**ABOUT THIS EXERCISE**
Copy word for word the lines in the records below, starting at the line with "Given: Click the 9,99 €/mesiac Duo price" and ending at the line with "463x225 pixels.". Skip the pictures.

**MATERIAL SHOWN**
::::::

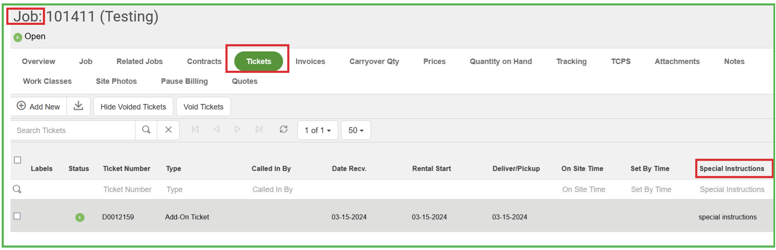Viewport: 776px width, 250px height.
Task: Open the 50 rows per page dropdown
Action: click(356, 130)
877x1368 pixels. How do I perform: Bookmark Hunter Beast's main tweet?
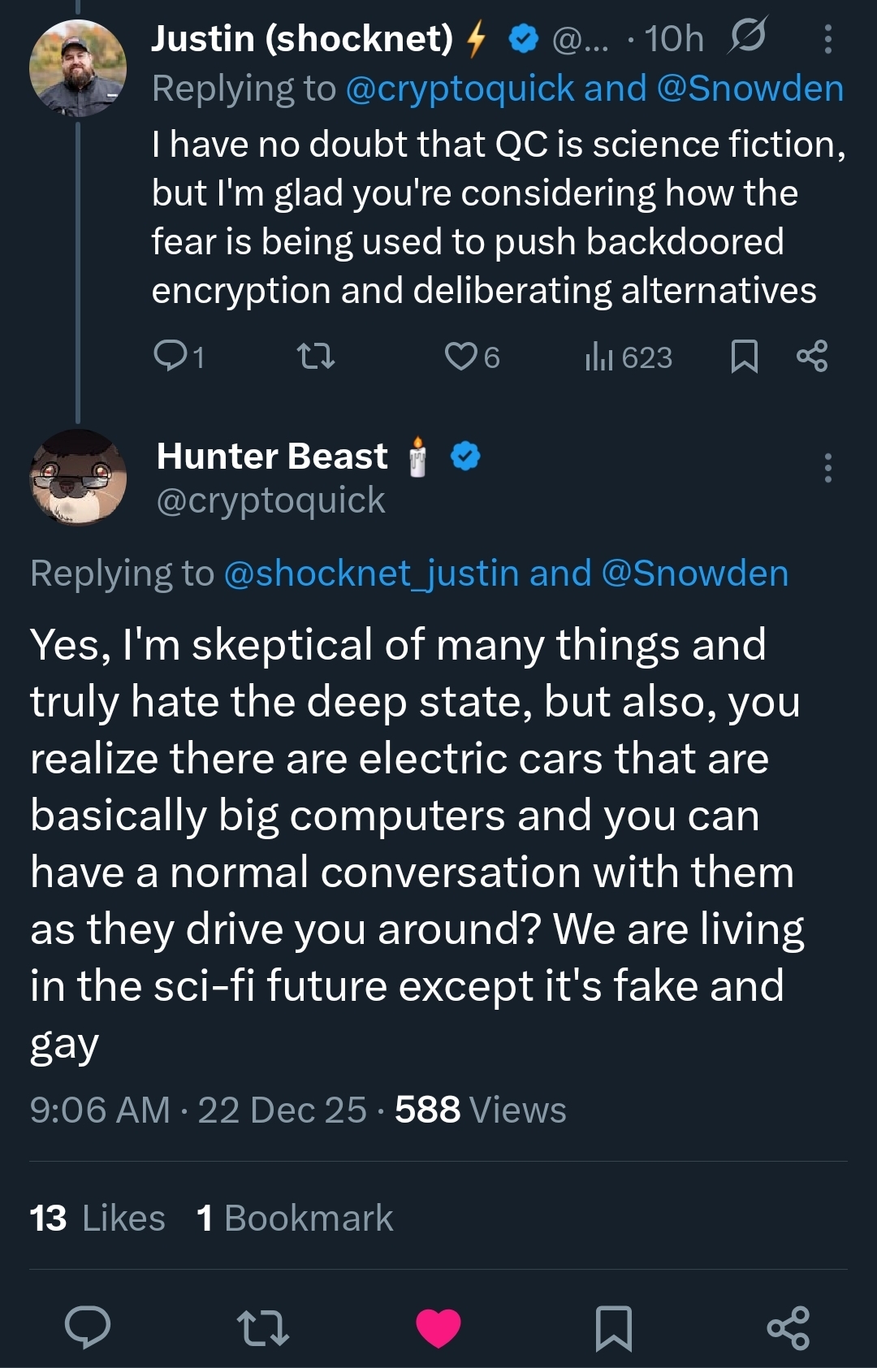click(x=614, y=1327)
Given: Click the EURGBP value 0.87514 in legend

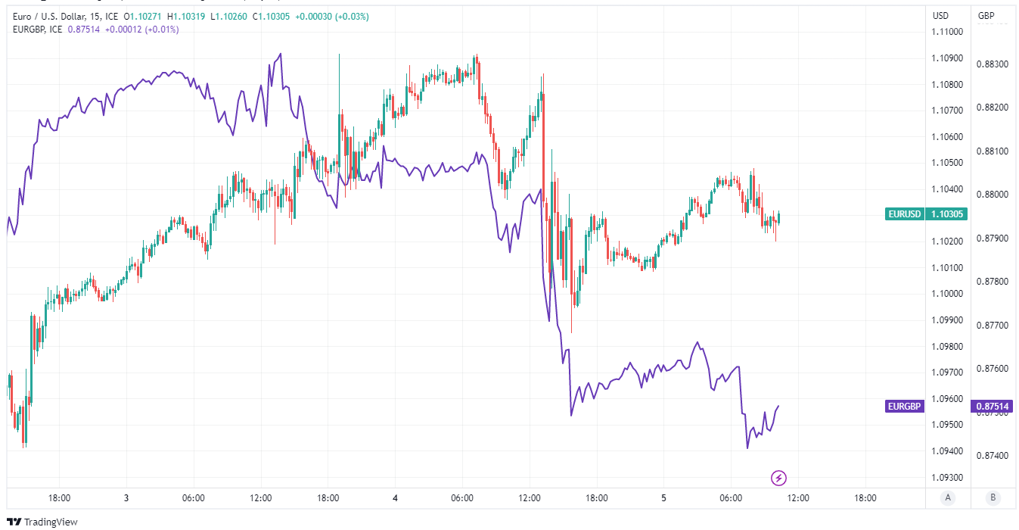Looking at the screenshot, I should 85,29.
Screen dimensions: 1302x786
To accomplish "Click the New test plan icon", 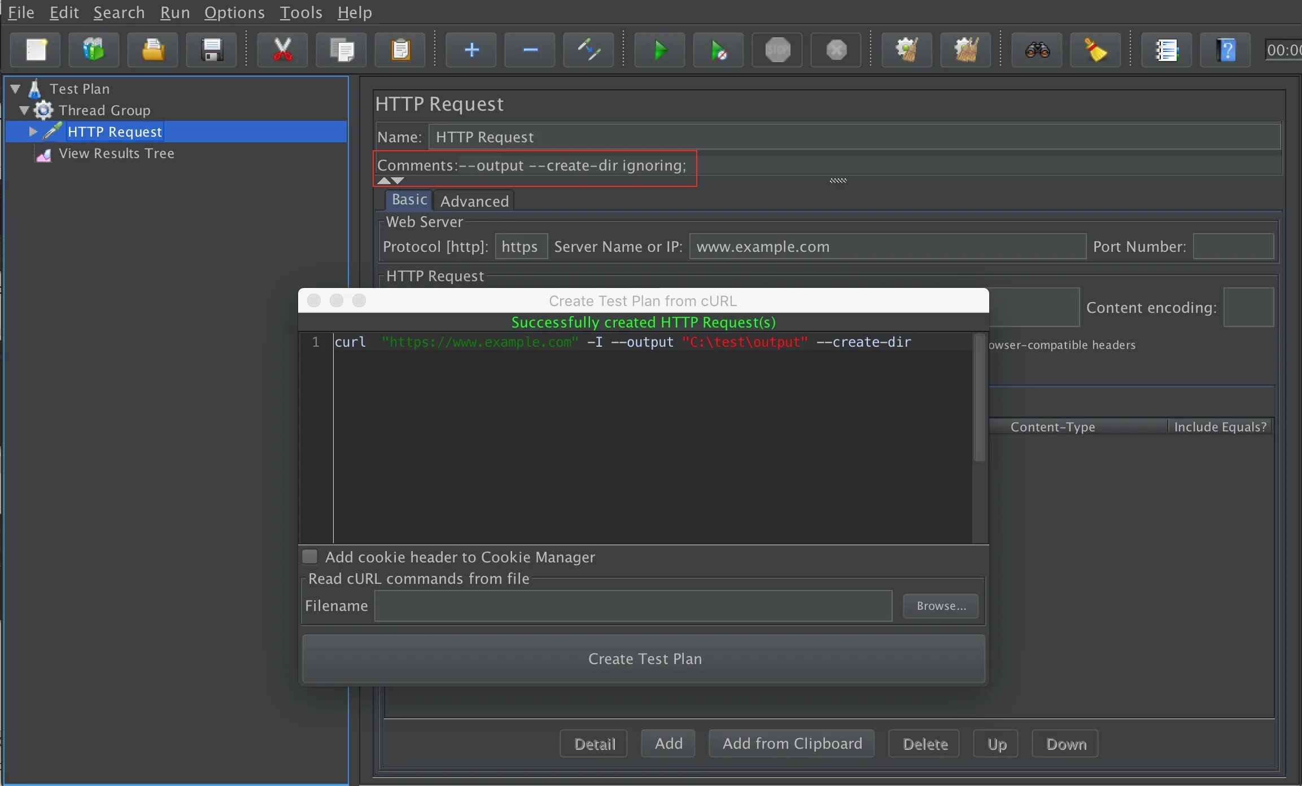I will (34, 50).
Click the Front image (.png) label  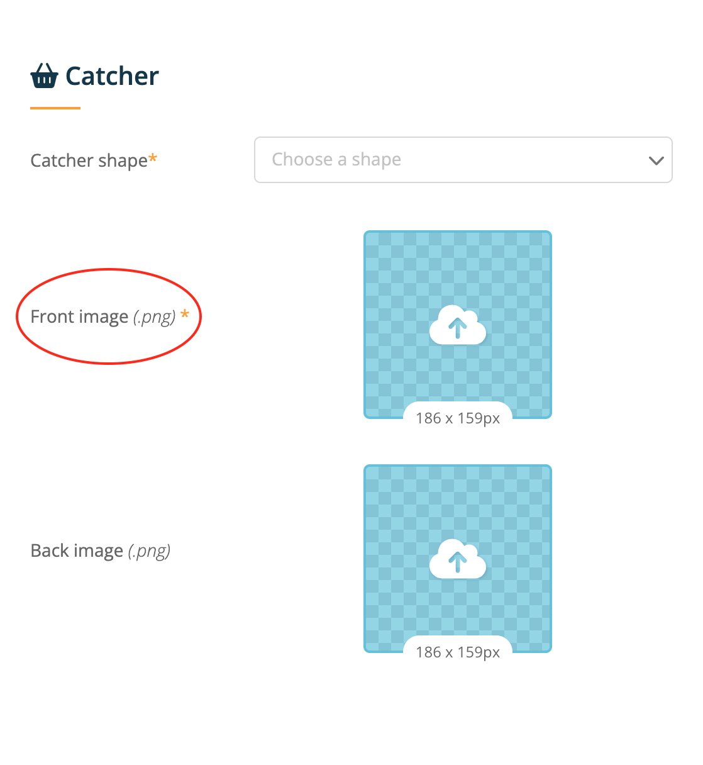(103, 316)
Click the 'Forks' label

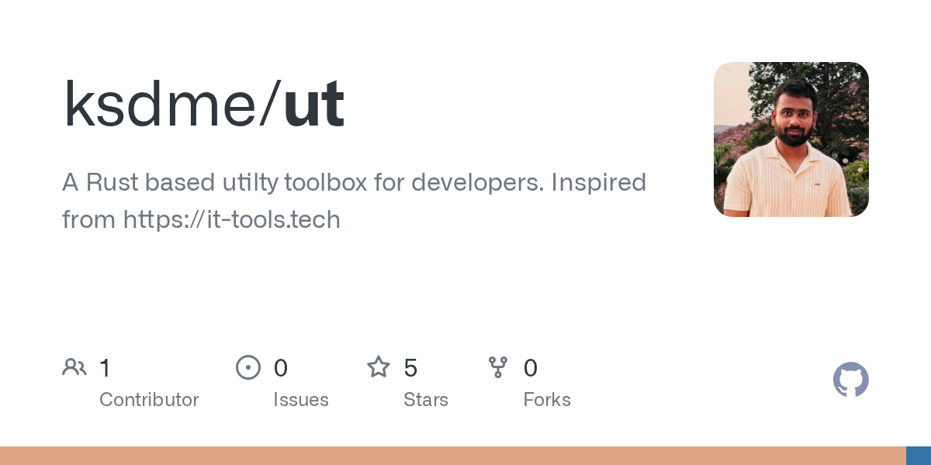[547, 400]
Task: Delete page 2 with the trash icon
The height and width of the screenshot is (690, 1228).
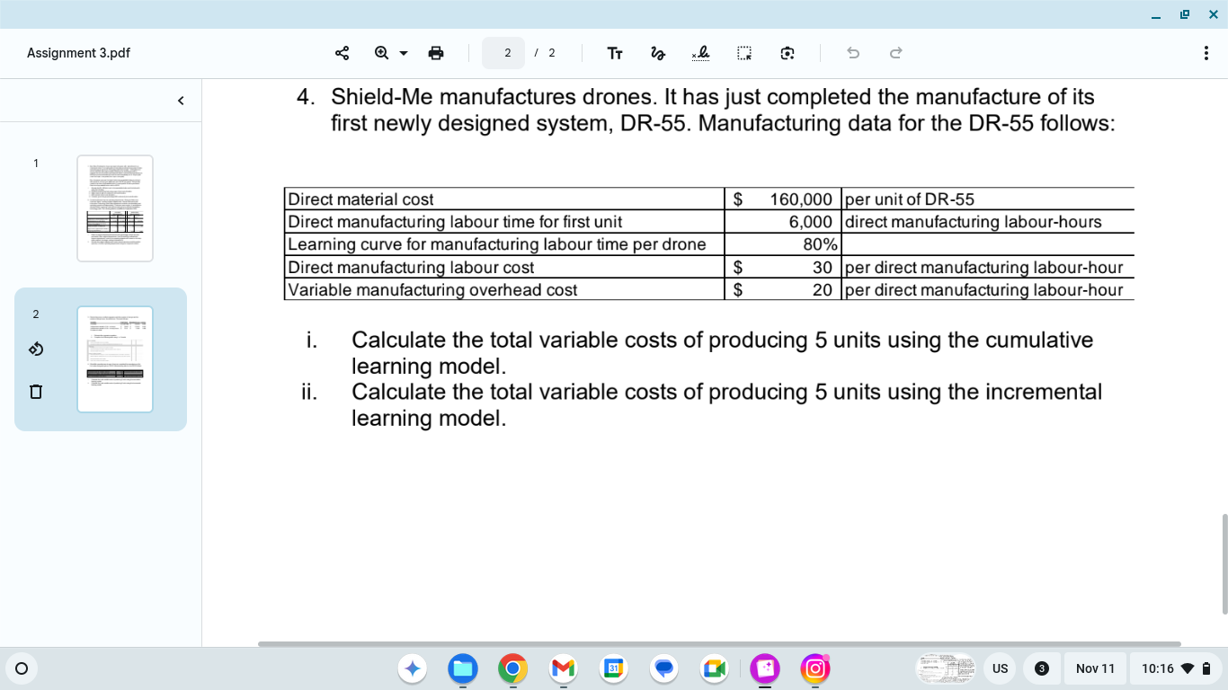Action: (35, 390)
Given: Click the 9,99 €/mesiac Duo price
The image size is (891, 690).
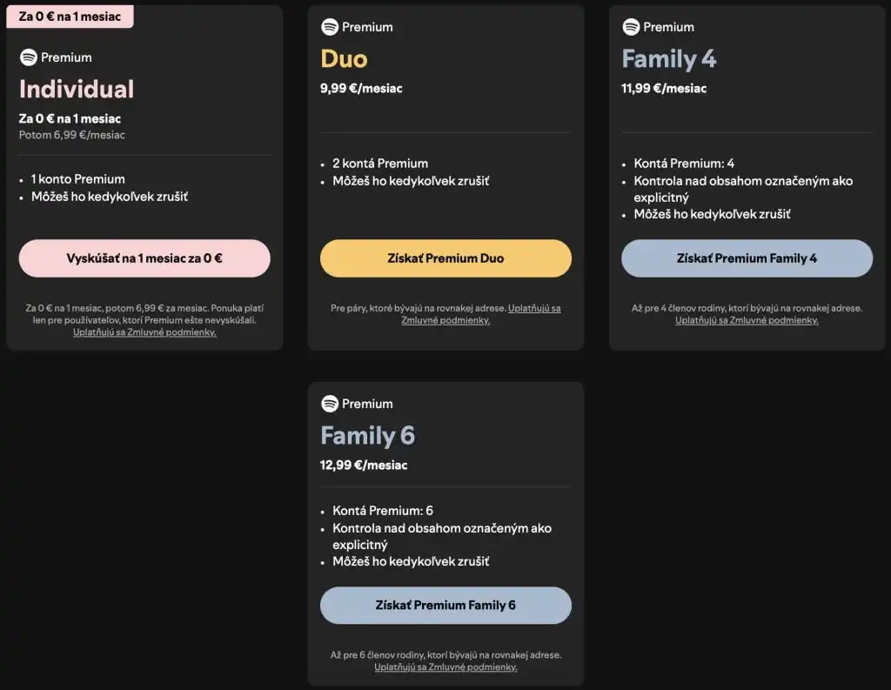Looking at the screenshot, I should [x=361, y=89].
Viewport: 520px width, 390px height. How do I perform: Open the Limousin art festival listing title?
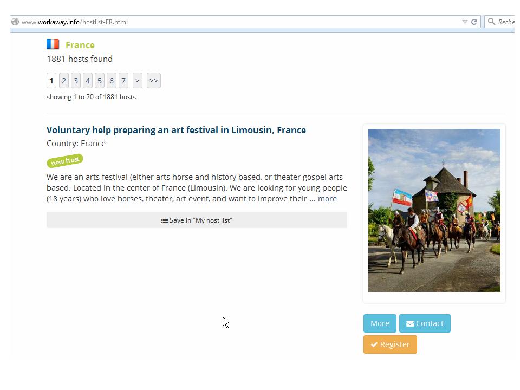[x=176, y=130]
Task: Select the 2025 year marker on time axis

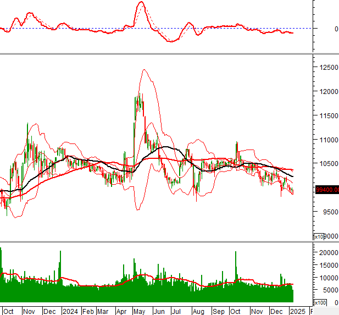Action: (x=297, y=311)

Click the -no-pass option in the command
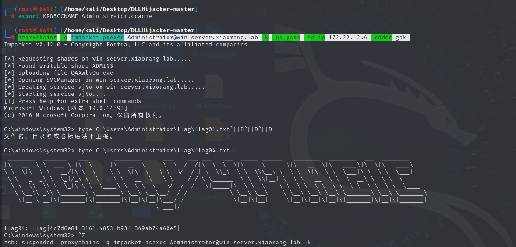click(287, 38)
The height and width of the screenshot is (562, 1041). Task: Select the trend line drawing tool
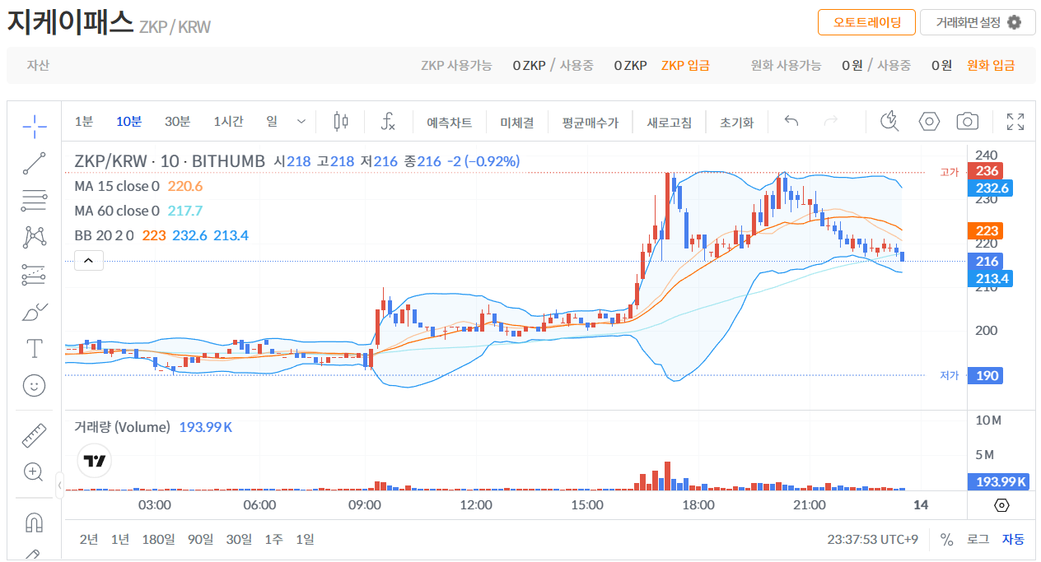pos(34,162)
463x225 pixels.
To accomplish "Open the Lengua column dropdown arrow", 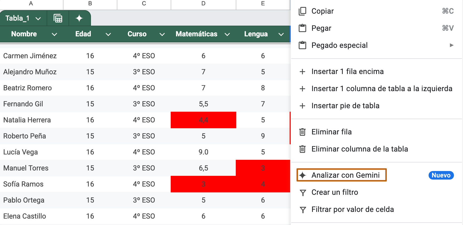I will 281,34.
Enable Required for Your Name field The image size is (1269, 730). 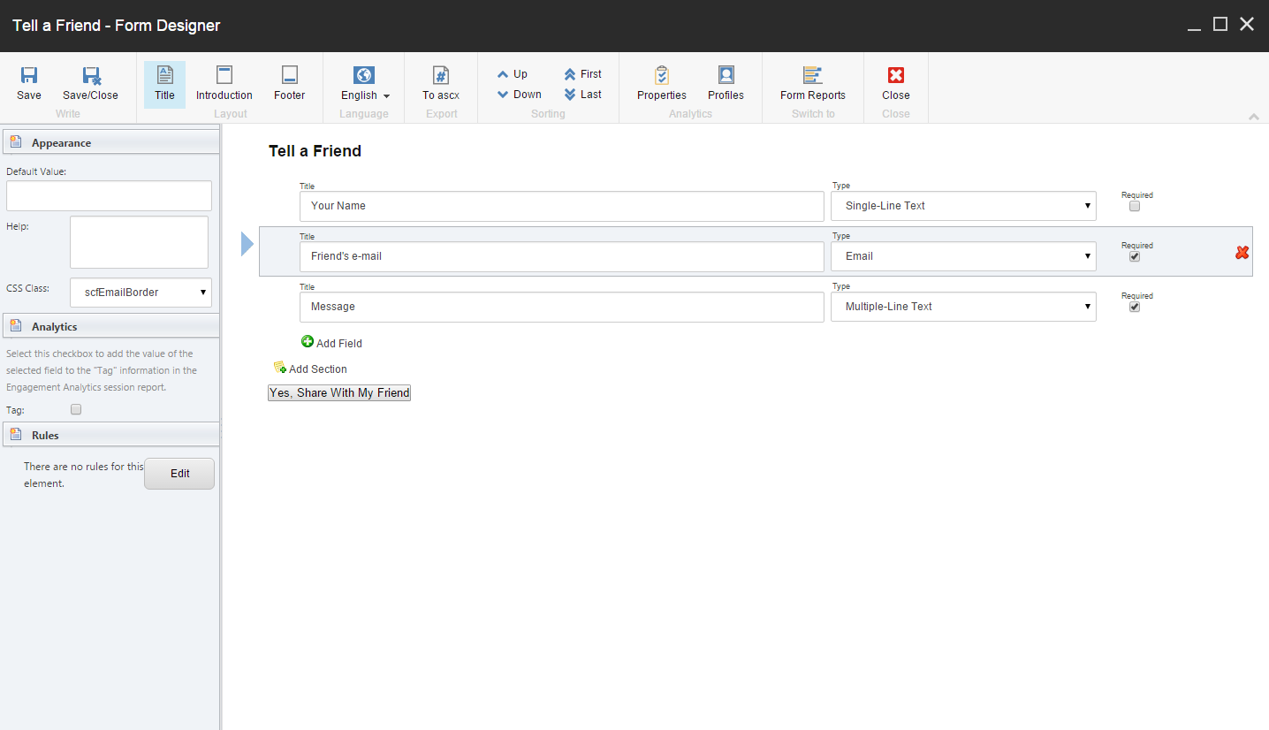pyautogui.click(x=1134, y=206)
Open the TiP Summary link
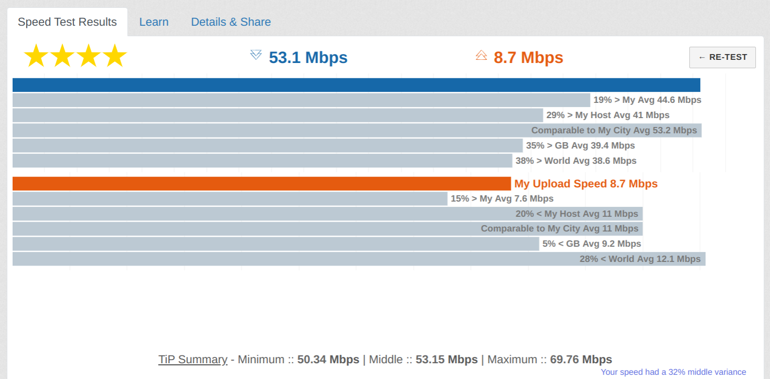 pyautogui.click(x=193, y=360)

::::::

**FINAL ANSWER**
Given: Click the 9,99 €/mesiac Duo price
The image size is (891, 690).
Looking at the screenshot, I should [x=361, y=89].
Viewport: 520px width, 390px height. How do I perform: Open the Limousin art festival listing title?
[x=176, y=130]
Task: Select the 2025 year marker on time axis

Action: (x=297, y=311)

Click the -no-pass option in the command
click(287, 38)
The height and width of the screenshot is (562, 1041). Task: Select the trend line drawing tool
pos(34,162)
463x225 pixels.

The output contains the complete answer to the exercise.